BAS in Teaching and Early Learning
Former struggling student excels in college, teaching
While Kiana Nakaya was in grade school, she said she was often recognized as an “oddball,” as she struggled with a learning disability that caused her to get a year or two behind in her reading and comprehension levels.
“I had to learn very early that I have to work hard to get what I wanted,” Nakaya of Auburn said, adding that she never felt good enough or that she ever had something she was “naturally good at.”
But, now, after having graduated from Highline College with a teaching degree in 2020, the 23-year-old is teaching children how to read, write, do math and more as a second-grade teacher at Panther Lake Elementary in Federal Way.
Not only did she work hard to get to where she is, but she credits Highline College with helping her believe she could be a leader and teacher.
“From staff, from other students, everyone was on the same page –– to become the best educator,” she said. “We all knew there was a need for a change in the education system. We all wanted to make a difference. But we also knew that we needed to accept help along the way to reach our goal. Our conversations in the classrooms were amazing and so valuable to my teaching philosophy to this day.”
As Nakaya earned her Associate of Applied Science in Paraeducation and a Bachelor of Applied Science in Teaching and Early Learning – K-8 Certification, she upheld a high GPA as part of Highline’s Honors Program, Phi Theta Kappa Honors Society and TRiO’s Honor Roll. During her time at Highline, she also won the Leona Hickman Educational Trust Scholarship, the TRiO Ambassador Award and Scholarship and two other awards: TRiO’s Outstanding New Participant Award in March 2017 and Participant Award in March 2017 and May 2018.
Three faculty, Patricia McDonald, Jodi White and John Pizarro, were especially influential as she attended Highline College.
“She saw this characteristic of me before I could even see it myself,” Nakaya said of McDonald, who was her advisor. “She supported me in feeling valued and worthy of the knowledge that felt so natural to me. I have no idea I had these skills already in place.”
Nakaya said White also saw her potential as an impactful educator, and Pizarro always made sure his students were heard. He also thoughtfully communicated important information and let his students know they could come to him with anything.

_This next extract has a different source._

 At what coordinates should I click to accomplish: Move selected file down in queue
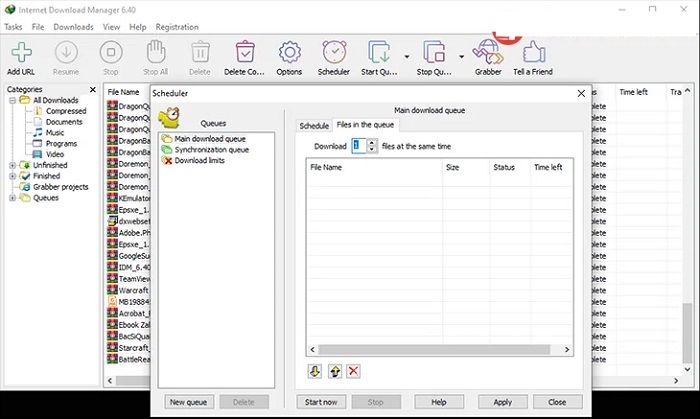(x=315, y=371)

“He saw the potential we had, and he made sure we had the guidance that we needed to succeed in the never-ending job of teaching,” Nakaya said of Pizarro. “He helped me strive more than I ever have before. To this day, I could not thank him enough.”

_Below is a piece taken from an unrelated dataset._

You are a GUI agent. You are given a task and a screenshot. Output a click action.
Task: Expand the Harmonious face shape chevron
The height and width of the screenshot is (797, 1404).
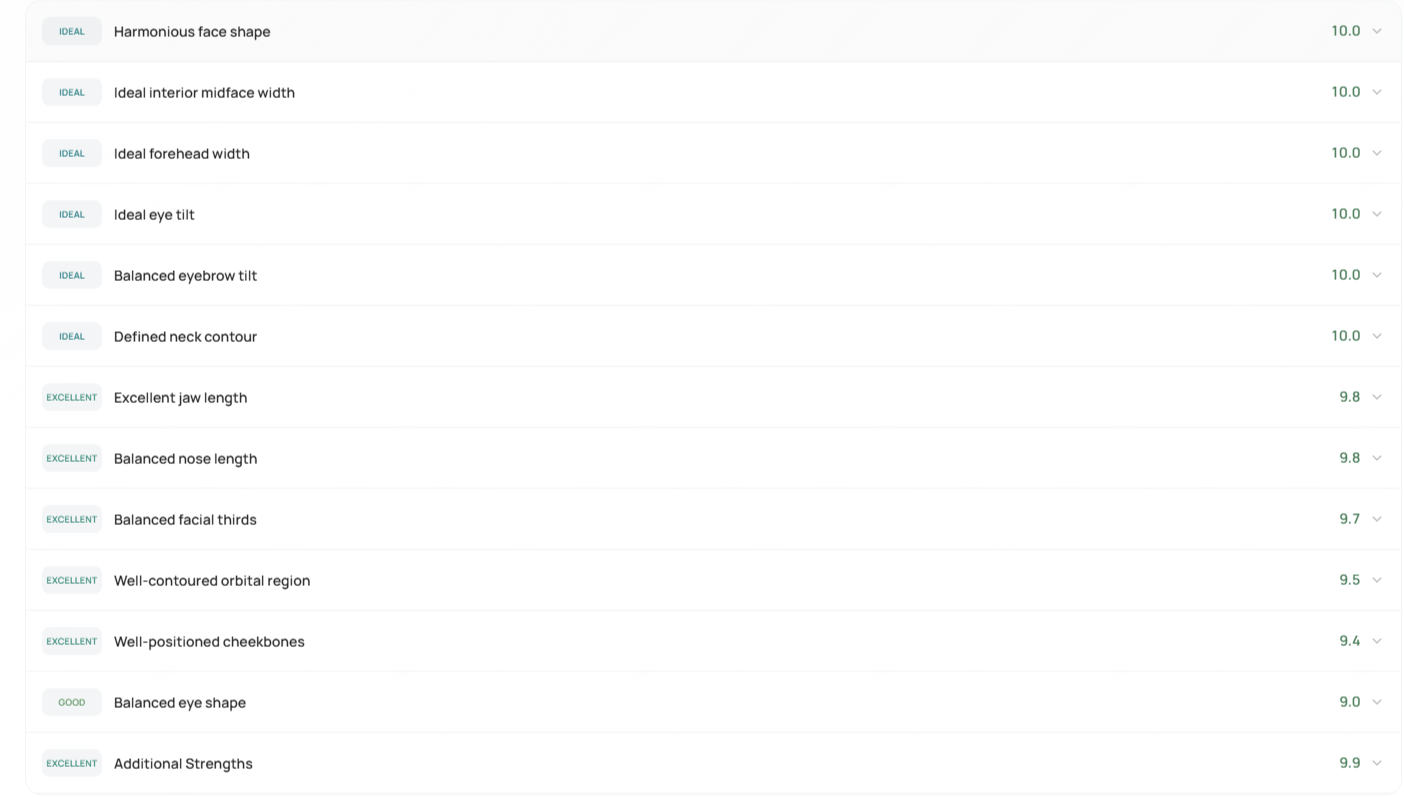(x=1377, y=31)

If there’s any advice she could give to currently enrolled students, Nakaya says it would be for students to reach out to a Highline instructor they trust.
“Discuss with them your interests; they will guide you to the correct person to talk to or guide you to the right steps based on your interests,” she said.
But most of all, she advises: “everything is worth working for if you really want it. You have to really want it or your experience at Highline [won’t be] important or meaningful to you. Getting your education should be beneficial to you, your schedule and your bank account. Highline is the college to go for that!”